__WHAT TO PRODUCE__
Could you copy the lines below word for word, leaving out the pictures?

__RECORDS TO PROCESS__
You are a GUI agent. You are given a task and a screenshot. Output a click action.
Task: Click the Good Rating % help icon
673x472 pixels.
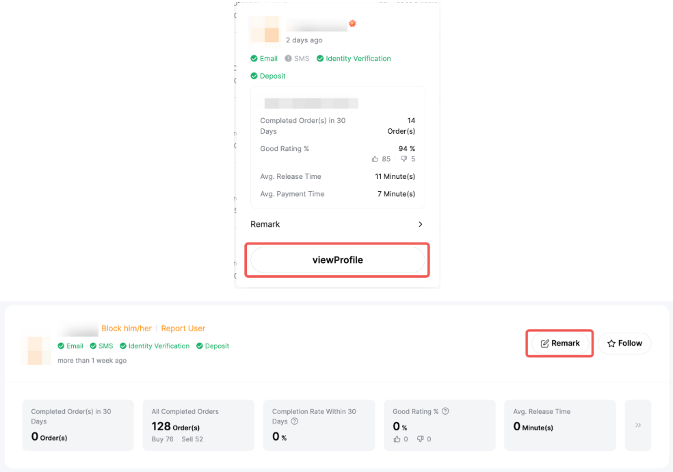[445, 411]
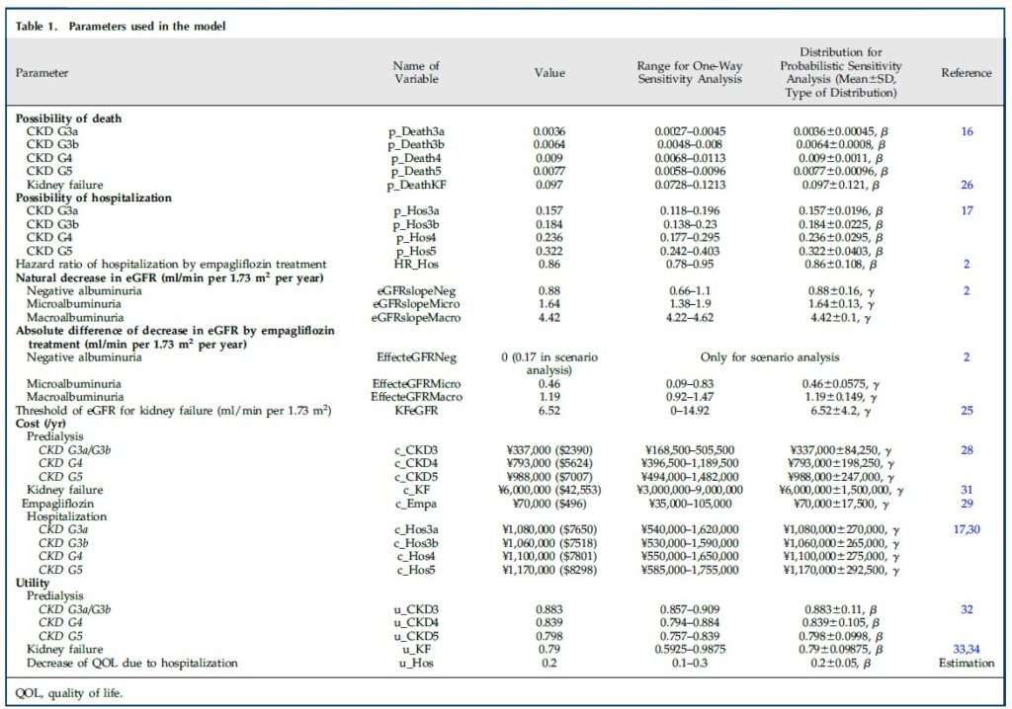This screenshot has width=1012, height=709.
Task: Click reference 29 in the Empagliflozin cost row
Action: pyautogui.click(x=966, y=503)
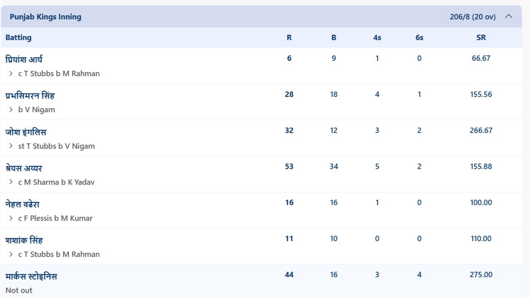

__CORRECT RESPONSE__
You are a GUI agent. You are given a task and a screenshot. Output a click action.
Task: Click the Good Rating % help icon
673x472 pixels.
[445, 411]
This screenshot has width=1012, height=709.
Task: Click reference 29 in the Empagliflozin cost row
Action: pyautogui.click(x=966, y=503)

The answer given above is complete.